Yewá (Yeguá), que se identifica entre otras con la Virgen de los Desamparados y con
la Virgen de los Dolores, vive en el cementerio. Es la encargada de entregarle a Oyá los
cadáveres. Virgen y sumamente casta, prohíbe a sus hijos todo comercio carnal. Hoy su
culto escasea, y muchos creyentes la confunden con Oyá, la tienen por un camino de ésta.
Es hermana de Babalú Ayé.
Naná Burukú, que se ha sincretizado con Santa Ana, es considerada en el culto yoruba
como madre de Dios y abuela de todos los Obatalás. Vive en forma de serpiente en ríos,
manantiales y cañas bravas. Al igual que Obatalá es hembra y macho.

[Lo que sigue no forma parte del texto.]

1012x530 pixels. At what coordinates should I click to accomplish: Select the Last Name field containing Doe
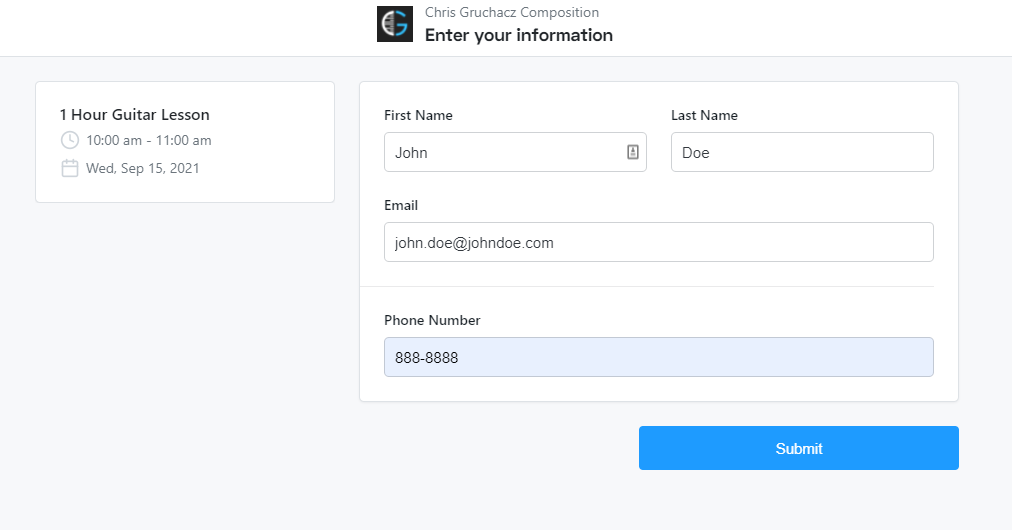click(801, 152)
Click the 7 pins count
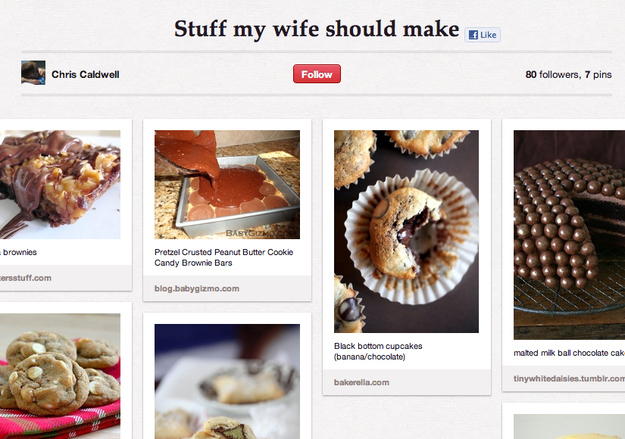Screen dimensions: 625x439 [x=598, y=75]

Su poder es inmenso.
Aunque su culto está en decadencia.
A Babalú Ayé, que se identifica con San Lázaro, algunos lo consideran hijo de Naná
Burukú y para otros nació directamente de Obatalá. El nombre como tal significa «padre
del mundo». Tuvo una vida muy licenciosa, por lo cual enfermó y murió, pero cuenta la
historia que resucitó porque Dios así lo quiso. Sus compañeros infatigables son dos perros
recibidos de Changó para acompañar al hombre enfermo. A este santo le gusta trabajar con
los muertos. Algunos fieles creen que no tiene verdaderos caminos; otros hablan de que
tiene diecisiete o diecinueve caminos.
Olokun es dueño y señor del océano, poderoso y terrible en la tierra y en el mar. Vive
en el fondo de los océanos junto a una gran serpiente marina atada con siete cadenas. Es
andrógino, se conoce tanto en forma femenina como masculina. Algunos la consideran
madre o abuela de Yemayá, otros camino de Yemayá, y en ocasiones se le representa mitad
hombre mitad pez. No es seguro que sufra sincretización. Olokun es el orisha de los
babalawos. Nadie puede ver la cara de Olokun, por lo que siempre va enmascarada.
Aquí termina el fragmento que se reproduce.